#### TEXTE CHOISI

Il est 20h30.

Mon téléphone sonne.

"Bonsoir. Je m'excuse de vous déranger, mais mon chat ne va pas bien. Il ne bouge presque plus, il a l'air très fatigué. Je sais, il est très âgé, mais..."
Je ne la laisse pas continuer. Je sais qui elle est, je connais son chat. Il a 19 ans. Je sais que ce n'est pas une urgence. Mais pour elle, pour lui, je n'hésite pas.
"On se retrouve dans dix minutes à la clinique ?
- Merci"

J'ai 2 kilogrammes 600 de chat sur la table. 2 kilo 600 qui ont traversé 19 années, 2 kilo 600 un peu déshydratés.
C'est sa fille qui est venue. J'aime bien ces deux femmes. Elles sont sans doute un peu trop... chats, mais elles ont une attitude saine et digne face à la mort. Je sais que je n'aurais pas de crise, pas de passion, pas de hurlements.

#### LISTE DES CONSIGNES
• 1. D'après le texte choisi, quel âge a le chat ?
• 2. Recopiez le passage du texte choisi qui commence par « Mon téléphone sonne. » et se poursuit jusqu'à « pas de hurlements. ».
Les enregistrements forment un matériau indépendant du texte.

#### DONNÉES FOURNIES
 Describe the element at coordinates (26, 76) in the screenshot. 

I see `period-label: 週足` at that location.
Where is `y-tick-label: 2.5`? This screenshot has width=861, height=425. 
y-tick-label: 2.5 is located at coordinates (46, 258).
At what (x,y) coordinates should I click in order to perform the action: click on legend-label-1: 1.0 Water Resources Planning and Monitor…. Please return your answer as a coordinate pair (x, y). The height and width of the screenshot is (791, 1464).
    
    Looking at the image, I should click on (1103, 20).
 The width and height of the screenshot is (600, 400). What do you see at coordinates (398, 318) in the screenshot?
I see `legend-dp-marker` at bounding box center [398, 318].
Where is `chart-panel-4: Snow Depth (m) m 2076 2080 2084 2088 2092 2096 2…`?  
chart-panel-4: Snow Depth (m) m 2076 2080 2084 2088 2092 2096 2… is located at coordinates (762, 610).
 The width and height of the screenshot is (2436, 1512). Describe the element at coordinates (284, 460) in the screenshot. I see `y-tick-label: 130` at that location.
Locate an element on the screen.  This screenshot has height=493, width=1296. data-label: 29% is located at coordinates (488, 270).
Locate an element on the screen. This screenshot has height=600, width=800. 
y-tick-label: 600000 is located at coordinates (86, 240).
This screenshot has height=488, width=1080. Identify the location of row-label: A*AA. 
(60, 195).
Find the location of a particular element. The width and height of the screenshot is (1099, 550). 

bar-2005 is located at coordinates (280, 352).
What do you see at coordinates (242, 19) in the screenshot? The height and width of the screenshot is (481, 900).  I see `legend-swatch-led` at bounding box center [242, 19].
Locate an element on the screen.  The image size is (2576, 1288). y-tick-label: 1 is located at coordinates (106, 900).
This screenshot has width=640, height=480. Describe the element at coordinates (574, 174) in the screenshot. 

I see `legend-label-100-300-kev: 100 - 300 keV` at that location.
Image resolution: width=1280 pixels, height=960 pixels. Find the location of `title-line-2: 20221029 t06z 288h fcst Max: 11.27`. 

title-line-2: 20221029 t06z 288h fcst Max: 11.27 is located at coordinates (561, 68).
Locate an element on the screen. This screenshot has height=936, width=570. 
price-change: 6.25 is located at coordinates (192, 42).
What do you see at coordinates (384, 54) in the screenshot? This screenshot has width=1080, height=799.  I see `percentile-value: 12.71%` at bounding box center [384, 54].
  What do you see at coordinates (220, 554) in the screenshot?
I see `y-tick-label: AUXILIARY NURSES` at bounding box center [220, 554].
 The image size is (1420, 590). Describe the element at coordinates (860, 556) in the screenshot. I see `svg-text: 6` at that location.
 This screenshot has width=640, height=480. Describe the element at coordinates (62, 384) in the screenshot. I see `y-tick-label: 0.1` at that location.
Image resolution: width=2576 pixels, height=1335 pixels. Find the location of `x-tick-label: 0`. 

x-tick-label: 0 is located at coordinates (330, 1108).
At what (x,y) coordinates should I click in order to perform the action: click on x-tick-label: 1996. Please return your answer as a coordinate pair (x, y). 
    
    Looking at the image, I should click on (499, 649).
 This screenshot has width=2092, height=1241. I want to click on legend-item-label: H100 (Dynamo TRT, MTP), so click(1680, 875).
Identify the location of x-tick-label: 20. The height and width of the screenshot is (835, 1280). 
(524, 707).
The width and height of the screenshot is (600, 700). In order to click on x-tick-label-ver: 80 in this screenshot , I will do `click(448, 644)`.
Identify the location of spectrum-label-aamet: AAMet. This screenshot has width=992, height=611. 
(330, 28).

#### RÉPONSES
• 1. Le chat a 19 ans.

• 2.
Mon téléphone sonne.

"Bonsoir. Je m'excuse de vous déranger, mais mon chat ne va pas bien. Il ne bouge presque plus, il a l'air très fatigué. Je sais, il est très âgé, mais..."
Je ne la laisse pas continuer. Je sais qui elle est, je connais son chat. Il a 19 ans. Je sais que ce n'est pas une urgence. Mais pour elle, pour lui, je n'hésite pas.
"On se retrouve dans dix minutes à la clinique ?
- Merci"

J'ai 2 kilogrammes 600 de chat sur la table. 2 kilo 600 qui ont traversé 19 années, 2 kilo 600 un peu déshydratés.
C'est sa fille qui est venue. J'aime bien ces deux femmes. Elles sont sans doute un peu trop... chats, mais elles ont une attitude saine et digne face à la mort. Je sais que je n'aurais pas de crise, pas de passion, pas de hurlements.